It took me a while to write this. I had to clinically remove all confidential information and potential traces of information that will give you a hint of who or what this case study is about. I am currently engaged as an architect to help the enterprise build an IT strategy. For a start, the strategy is shaping out to be one that will prepare them for a digital future, while keeping existing things running well and dandy. It traverses bi-modal cloud infrastructure and automation; building PaaS and DevOps capabilities for agile development; enabling mobile services securely, and transforming their analytics platform. And it is in the analytics domain that many non-congruent views were surfaced.

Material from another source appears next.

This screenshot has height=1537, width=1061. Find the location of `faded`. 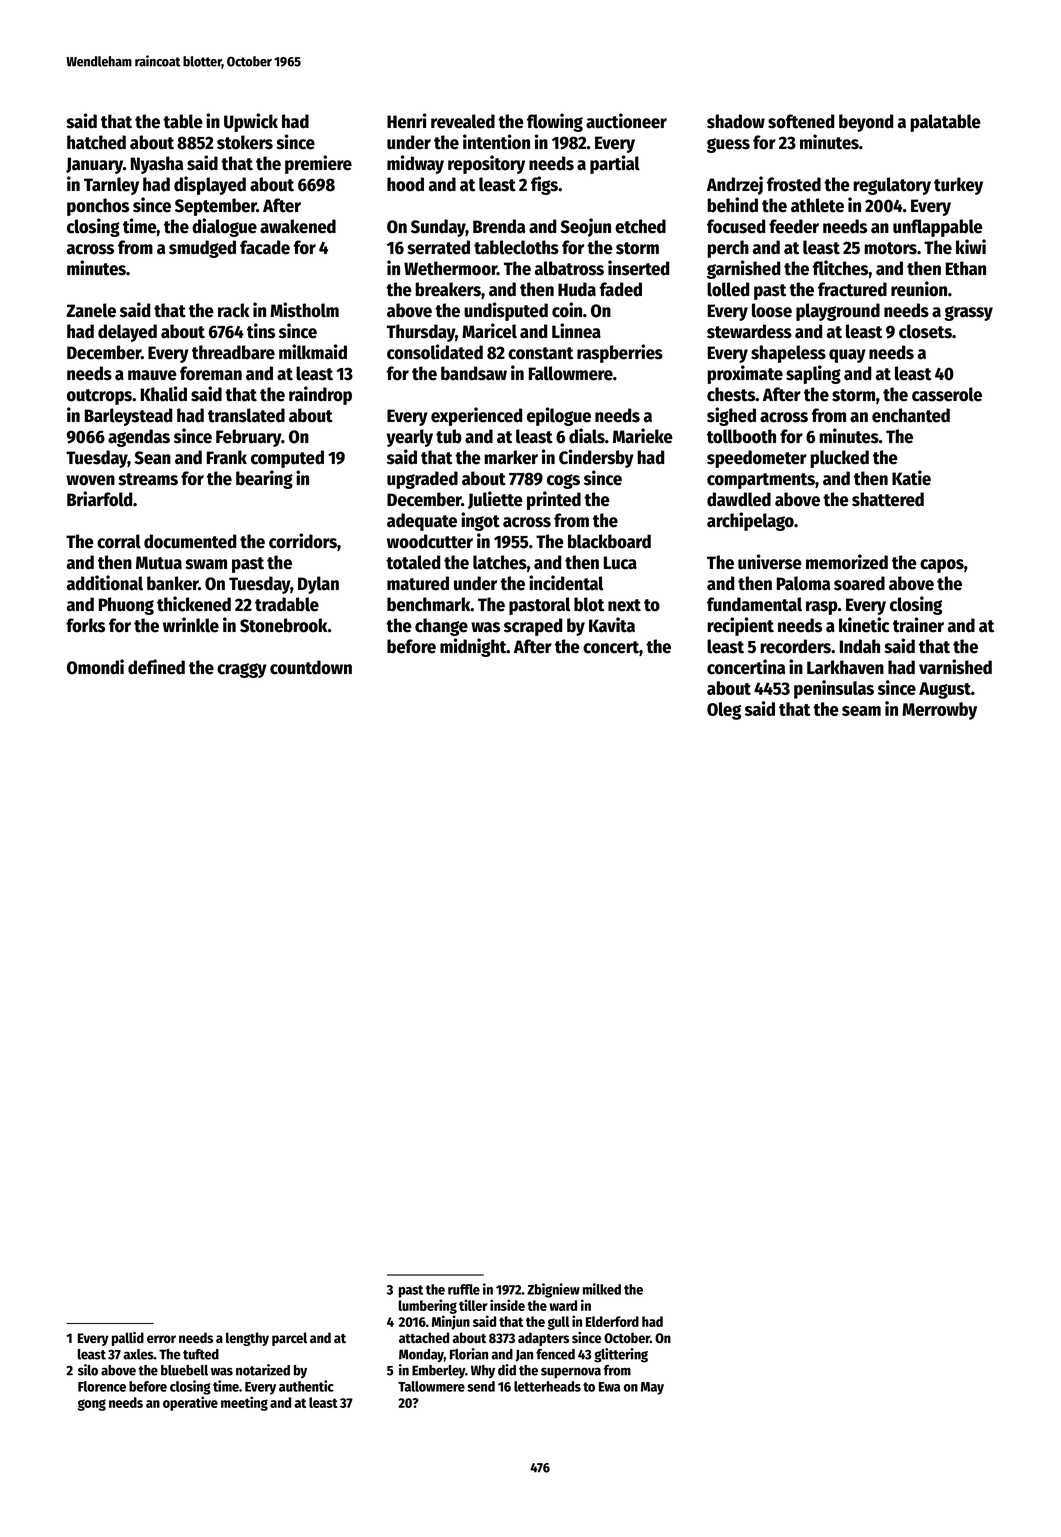

faded is located at coordinates (620, 289).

The Situation : The enterprise that has been running an ETL / data warehouse / BI setup, wants to build a “next-generation big data analytics” platform. With the ever-present Hadoop fever these days, the enterprise has asked for an analytics platform that removes the “old legacy” layers of their existing setup. The enterprise had expressed a strong desire to remove ETL and data warehouse completely, among many other things.
I had many questions. Can ETL and data warehouse be completely eliminated? If it could, should it? What are their current use cases now? What are their big data use cases? What would succeed or fail if they made such a drastic change? Are skills in place? How much effort would it be for them to make that migration? What’s a more palatable approach? (architecture, of course…)
Learning Points : In short, here is a summary of some decision points for the analytics architecture :
- Not all roads lead to Hadoop. Think outcome. The primary need for this enterprise is still accurate and timely business reporting. There is no doubt that although Hadoop is going through a rapid enrichment program, it will still require expertise in Java, Hive, and other programs. It will likely require a huge amount of resources and effort to make that migration. Today’s MPP datawarehouse and ETL tools have adapters, schemas and systems integration built-in. Decision point : Use DWH/ETL for the primary need.
- Some roads are fantastic for Hadoop. For this particular enterprise, the source data are files. And these are files loaded up by various parties. Hadoop naturally became a consideration here. Land raw files, unchanged into a Hadoop-ready platform. Avoid ‘busy’ app-database layers. In this case, a NAS-based platform with Hadoop. Makes perfect sense for web-based applications. Supports object APIs for integrating cloud sources in the future. More on this later. Decision point : Use Hadoop + multi-protocol scale out NAS as a landing space.
- Leverage great improvements in ETL and Datawarehouse. Like MADLib for example. With all the Hadoop-ing going on, the traditional datawarehouse has undergone some cool augmentations with in-database analytics, and running that in parallel over an MPP architecture. And in this case, ETL is still very much needed.
- It takes time to build a successful big data analytics program. This is crucial. From my previous post (http://wp.me/p6zlyQ-K), a successful big data analytics program actually hinges on the data science capabilities. For this enterprise, it only made sense if we bought them time to grow in that familiarity. So, since the landing space is Hadoop-ready, the enterprise can start exploring and experimenting, within reasonable means, new patterns and associations in their raw data. In-place analytics experiment with Hadoop-with-Query. Visualization with RStudio or Tableau. Cool. At this point, the architectural decisions actually gave sound reasoning around the risks of going all out on Hadoop. The enterprise still gets to explore and make gradual steps toward advanced analytics, while maintaining the sanctity of their business reporting function.
- Finally, with the building blocks in place, the enterprise can easily scale toward a business data lake, with multi-rate ingestion capabilities, with workflows, and with export capabilities between Hadoop and data warehouse. And who is to say that Hadoop would not take over the world eventually, with all the development effort around this space. So, when the time comes for a major shift to unstructured, predictive analytics, they can shift easily.
Outcome : A hybrid analytics platform that doesn’t result in major redundancy, that serves the current purpose (strict, timely business reporting) as well as giving the enterprise a gradual transition toward advanced analytics in the future.